(GOAL) Return the lines of the entries below unchanged. Begin at the line that contains "Given: Click the words 'complete the set.'" and stop after the line that contains "pyautogui.click(x=857, y=132)".

(PROVIDED DATA)

***

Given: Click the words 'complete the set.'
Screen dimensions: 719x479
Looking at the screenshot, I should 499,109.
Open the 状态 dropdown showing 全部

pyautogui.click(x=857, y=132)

***

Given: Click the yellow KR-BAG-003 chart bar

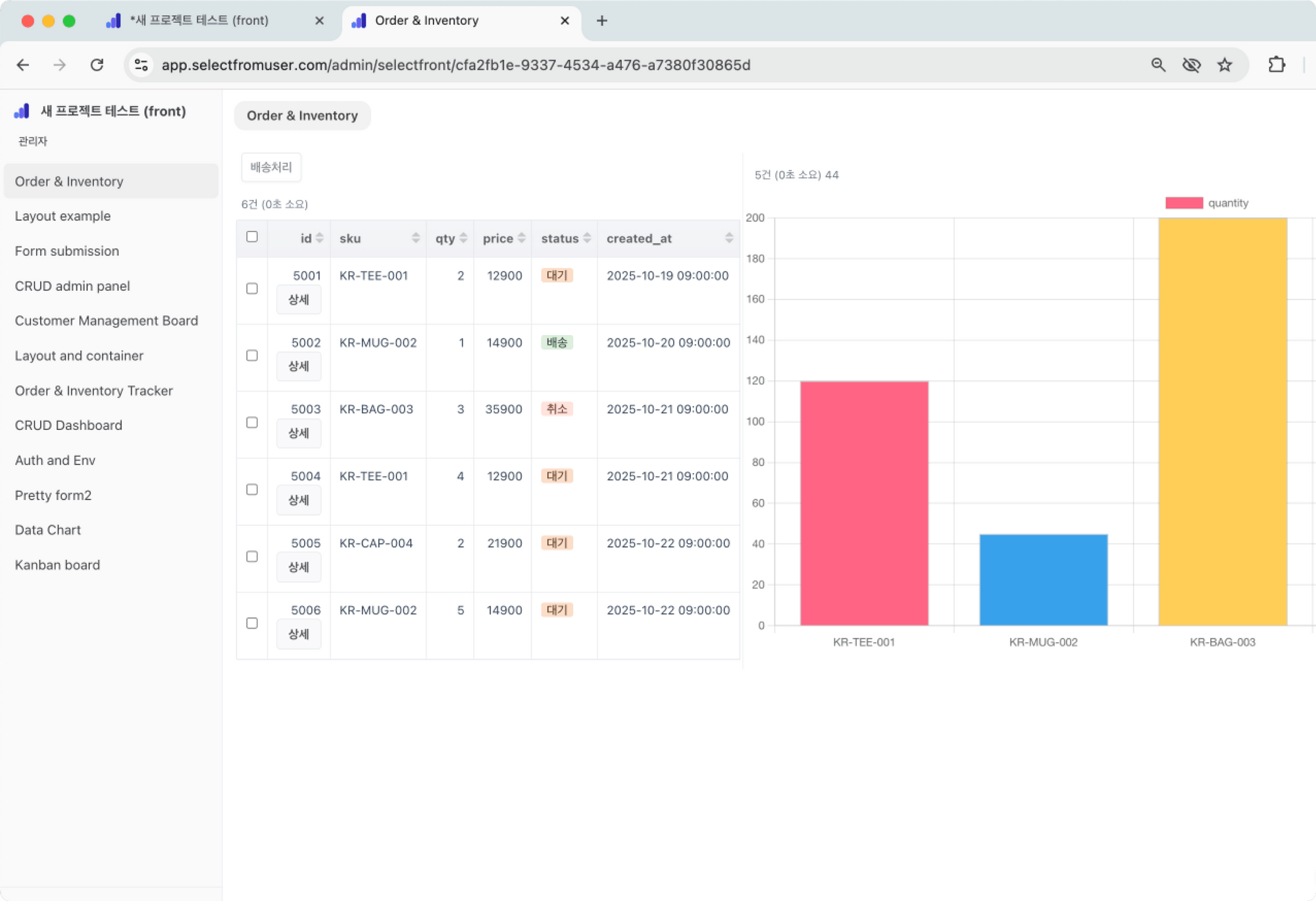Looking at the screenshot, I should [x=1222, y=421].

***

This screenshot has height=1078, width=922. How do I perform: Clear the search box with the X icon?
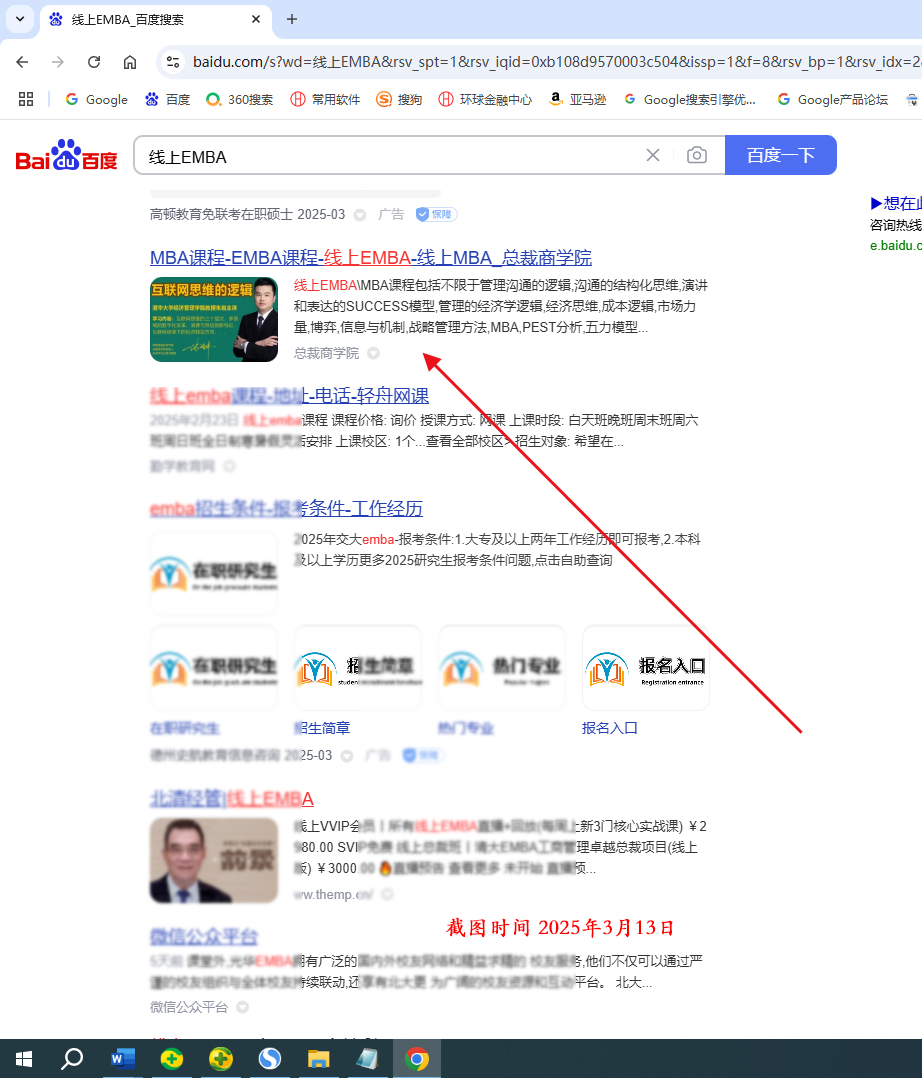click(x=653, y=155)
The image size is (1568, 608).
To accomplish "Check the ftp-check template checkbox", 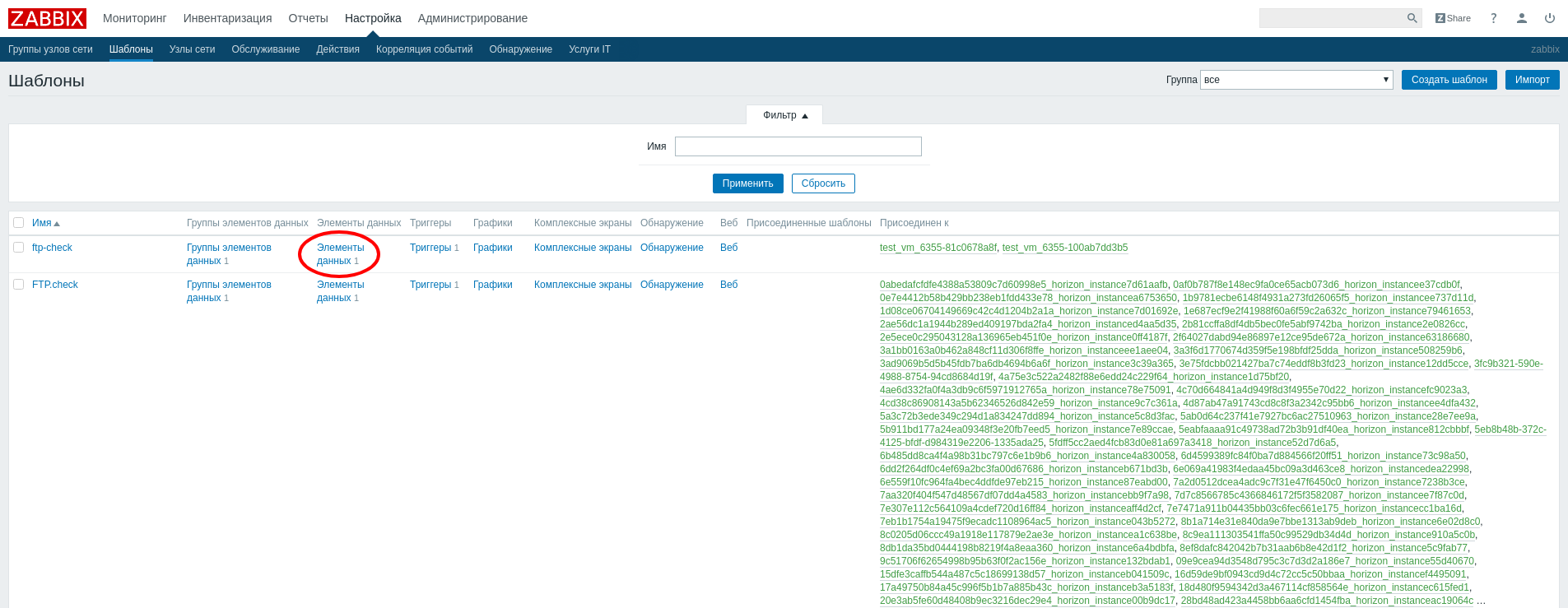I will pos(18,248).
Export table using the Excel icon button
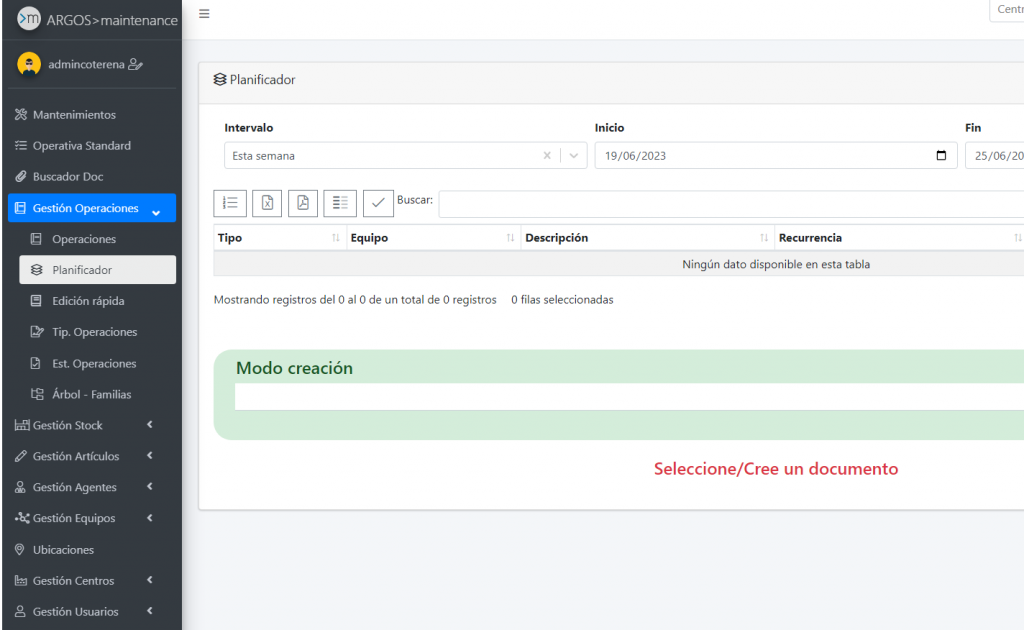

***

(EXERCISE OUTPUT)
Given: Click the words 'complete the set.'
Screen dimensions: 719x479
Looking at the screenshot, I should 499,109.
Open the 状态 dropdown showing 全部

pyautogui.click(x=857, y=132)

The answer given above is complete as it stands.